━━━ Provided information

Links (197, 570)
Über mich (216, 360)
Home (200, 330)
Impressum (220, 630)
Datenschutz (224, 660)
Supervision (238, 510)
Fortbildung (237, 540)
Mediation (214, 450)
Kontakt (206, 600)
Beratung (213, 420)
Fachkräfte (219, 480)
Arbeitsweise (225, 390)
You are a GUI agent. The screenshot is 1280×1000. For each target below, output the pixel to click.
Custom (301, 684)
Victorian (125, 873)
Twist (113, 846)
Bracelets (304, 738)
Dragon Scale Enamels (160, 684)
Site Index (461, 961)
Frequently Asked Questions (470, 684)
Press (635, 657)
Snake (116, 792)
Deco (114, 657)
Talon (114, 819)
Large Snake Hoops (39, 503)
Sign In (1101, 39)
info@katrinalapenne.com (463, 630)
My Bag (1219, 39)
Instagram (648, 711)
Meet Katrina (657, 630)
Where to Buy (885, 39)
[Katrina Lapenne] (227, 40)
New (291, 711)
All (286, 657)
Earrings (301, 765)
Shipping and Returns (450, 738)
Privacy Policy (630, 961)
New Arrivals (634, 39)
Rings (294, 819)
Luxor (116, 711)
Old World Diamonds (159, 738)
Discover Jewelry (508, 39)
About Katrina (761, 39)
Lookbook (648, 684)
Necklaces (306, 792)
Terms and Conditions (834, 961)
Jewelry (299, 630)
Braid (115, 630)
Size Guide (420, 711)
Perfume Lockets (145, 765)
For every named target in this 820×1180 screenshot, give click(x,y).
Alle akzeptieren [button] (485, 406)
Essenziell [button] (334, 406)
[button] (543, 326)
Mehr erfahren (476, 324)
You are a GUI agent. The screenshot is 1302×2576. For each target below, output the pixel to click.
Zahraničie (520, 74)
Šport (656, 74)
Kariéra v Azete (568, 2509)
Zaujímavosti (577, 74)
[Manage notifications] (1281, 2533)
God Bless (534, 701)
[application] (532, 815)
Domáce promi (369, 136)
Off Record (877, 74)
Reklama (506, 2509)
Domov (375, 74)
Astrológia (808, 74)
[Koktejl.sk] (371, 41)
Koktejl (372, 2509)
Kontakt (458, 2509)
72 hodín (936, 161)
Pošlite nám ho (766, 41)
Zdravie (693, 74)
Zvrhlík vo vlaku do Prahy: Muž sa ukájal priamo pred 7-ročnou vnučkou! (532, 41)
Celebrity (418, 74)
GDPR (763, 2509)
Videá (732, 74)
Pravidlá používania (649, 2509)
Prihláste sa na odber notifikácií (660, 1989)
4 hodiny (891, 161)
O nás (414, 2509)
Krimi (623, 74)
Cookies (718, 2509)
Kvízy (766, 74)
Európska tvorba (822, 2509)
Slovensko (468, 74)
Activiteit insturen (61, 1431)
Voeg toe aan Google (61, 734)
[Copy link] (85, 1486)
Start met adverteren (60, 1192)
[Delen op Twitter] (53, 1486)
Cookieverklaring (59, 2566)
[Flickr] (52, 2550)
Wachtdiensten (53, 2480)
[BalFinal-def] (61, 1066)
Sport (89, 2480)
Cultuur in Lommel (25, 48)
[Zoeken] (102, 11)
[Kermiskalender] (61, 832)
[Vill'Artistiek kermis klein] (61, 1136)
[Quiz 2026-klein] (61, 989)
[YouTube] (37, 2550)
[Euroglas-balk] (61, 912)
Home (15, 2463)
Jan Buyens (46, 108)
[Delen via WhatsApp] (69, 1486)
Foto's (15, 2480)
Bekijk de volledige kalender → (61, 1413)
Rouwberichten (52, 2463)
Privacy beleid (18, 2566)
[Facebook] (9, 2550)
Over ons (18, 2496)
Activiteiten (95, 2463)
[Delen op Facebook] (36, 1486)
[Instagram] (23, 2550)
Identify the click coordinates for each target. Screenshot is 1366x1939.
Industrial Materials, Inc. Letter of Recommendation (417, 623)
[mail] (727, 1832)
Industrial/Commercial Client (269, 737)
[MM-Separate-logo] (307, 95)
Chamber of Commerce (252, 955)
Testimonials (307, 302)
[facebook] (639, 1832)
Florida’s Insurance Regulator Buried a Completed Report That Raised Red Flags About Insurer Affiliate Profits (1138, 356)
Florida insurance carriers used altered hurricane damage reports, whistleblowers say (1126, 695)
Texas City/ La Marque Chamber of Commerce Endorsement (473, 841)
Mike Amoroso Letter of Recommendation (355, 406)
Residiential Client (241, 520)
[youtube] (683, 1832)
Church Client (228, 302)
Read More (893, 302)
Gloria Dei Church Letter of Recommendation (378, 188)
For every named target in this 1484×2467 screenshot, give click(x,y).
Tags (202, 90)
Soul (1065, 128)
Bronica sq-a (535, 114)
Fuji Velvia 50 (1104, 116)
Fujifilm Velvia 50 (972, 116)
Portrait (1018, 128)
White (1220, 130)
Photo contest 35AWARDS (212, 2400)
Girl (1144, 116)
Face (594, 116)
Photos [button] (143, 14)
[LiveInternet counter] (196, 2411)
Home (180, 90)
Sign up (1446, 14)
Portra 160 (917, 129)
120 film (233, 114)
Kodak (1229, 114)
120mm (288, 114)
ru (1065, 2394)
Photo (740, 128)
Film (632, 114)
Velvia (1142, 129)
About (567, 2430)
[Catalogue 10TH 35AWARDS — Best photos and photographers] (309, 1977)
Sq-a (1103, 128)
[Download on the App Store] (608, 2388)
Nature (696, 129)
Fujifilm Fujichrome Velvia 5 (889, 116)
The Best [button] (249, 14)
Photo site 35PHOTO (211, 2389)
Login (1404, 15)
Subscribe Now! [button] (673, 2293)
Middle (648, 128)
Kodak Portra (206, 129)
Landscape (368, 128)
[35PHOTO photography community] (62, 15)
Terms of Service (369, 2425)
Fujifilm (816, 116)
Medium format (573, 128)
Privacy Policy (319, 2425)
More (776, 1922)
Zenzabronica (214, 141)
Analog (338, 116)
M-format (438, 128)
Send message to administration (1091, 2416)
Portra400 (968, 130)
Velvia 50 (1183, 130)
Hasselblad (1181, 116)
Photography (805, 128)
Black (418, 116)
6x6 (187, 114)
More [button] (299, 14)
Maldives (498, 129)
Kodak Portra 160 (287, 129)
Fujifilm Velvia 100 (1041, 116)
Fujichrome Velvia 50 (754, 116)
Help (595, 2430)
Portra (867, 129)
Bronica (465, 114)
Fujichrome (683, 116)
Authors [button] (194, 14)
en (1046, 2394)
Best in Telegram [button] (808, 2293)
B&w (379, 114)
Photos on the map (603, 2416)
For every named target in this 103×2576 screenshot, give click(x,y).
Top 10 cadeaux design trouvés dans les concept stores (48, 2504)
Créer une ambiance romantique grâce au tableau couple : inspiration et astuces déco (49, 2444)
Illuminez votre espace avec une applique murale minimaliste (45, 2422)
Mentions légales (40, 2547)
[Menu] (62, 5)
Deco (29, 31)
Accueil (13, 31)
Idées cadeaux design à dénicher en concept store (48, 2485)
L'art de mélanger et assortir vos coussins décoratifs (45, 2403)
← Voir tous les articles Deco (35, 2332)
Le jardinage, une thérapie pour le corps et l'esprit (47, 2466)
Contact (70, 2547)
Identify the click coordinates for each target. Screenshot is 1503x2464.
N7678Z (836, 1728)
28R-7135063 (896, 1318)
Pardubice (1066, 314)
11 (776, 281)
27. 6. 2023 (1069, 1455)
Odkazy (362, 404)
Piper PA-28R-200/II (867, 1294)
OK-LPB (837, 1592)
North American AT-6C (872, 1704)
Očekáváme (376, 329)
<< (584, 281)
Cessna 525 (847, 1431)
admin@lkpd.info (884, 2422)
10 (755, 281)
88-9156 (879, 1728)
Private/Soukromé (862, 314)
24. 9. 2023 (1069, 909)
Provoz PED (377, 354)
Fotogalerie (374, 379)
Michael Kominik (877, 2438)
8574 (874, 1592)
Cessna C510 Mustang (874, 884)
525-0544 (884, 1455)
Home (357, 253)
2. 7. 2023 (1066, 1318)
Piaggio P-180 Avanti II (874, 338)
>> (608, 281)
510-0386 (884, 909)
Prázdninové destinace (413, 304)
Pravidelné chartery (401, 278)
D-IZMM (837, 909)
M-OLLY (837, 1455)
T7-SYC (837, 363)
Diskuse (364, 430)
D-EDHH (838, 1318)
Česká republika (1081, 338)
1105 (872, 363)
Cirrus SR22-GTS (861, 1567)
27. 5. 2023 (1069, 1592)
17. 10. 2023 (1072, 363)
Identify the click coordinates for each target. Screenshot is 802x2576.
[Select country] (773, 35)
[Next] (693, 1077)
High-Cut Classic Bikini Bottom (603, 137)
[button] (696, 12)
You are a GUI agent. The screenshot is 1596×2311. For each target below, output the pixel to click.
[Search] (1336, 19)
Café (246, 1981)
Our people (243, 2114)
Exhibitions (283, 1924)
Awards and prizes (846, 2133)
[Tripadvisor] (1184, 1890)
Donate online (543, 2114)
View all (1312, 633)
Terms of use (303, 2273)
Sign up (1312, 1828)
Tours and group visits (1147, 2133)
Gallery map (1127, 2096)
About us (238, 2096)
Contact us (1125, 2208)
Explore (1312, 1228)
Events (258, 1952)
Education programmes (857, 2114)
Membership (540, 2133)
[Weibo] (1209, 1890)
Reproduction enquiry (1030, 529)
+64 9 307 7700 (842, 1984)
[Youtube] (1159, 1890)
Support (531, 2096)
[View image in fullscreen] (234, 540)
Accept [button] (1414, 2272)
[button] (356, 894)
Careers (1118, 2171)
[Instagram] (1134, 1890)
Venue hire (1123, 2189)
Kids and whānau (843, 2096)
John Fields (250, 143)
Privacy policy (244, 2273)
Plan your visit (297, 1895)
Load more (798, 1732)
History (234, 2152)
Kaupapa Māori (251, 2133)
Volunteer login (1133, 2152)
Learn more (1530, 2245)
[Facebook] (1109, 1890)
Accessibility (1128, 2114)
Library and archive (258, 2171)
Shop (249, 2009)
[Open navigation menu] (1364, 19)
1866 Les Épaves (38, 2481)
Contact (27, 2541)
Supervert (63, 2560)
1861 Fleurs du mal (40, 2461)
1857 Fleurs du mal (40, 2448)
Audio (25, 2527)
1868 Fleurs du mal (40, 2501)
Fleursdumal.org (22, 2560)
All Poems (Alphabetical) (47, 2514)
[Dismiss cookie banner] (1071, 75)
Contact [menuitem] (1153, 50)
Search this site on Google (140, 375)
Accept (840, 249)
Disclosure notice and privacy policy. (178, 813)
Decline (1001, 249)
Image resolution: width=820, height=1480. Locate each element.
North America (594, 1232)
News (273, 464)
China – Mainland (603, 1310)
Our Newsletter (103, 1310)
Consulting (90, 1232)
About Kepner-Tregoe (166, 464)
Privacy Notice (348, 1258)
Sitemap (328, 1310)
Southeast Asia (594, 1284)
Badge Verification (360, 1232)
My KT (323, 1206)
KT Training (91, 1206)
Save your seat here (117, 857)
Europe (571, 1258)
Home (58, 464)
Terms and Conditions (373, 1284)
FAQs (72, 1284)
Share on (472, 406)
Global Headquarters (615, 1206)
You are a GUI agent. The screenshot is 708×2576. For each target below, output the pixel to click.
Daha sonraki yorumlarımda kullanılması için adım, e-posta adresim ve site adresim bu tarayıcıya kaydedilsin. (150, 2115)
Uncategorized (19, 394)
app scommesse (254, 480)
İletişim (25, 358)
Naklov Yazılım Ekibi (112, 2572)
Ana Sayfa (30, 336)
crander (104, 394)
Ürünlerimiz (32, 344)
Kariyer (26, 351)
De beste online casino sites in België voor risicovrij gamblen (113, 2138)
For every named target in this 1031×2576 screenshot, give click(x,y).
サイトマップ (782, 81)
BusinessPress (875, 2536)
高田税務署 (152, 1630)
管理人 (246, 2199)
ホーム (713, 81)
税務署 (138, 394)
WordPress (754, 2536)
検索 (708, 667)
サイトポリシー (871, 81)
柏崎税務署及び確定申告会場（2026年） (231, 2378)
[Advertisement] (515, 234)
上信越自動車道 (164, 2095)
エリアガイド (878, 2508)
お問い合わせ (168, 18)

━━━━━━

[Action item]
Count the lines above holding "Fujichrome". Give only the number.

[Result of this task]
3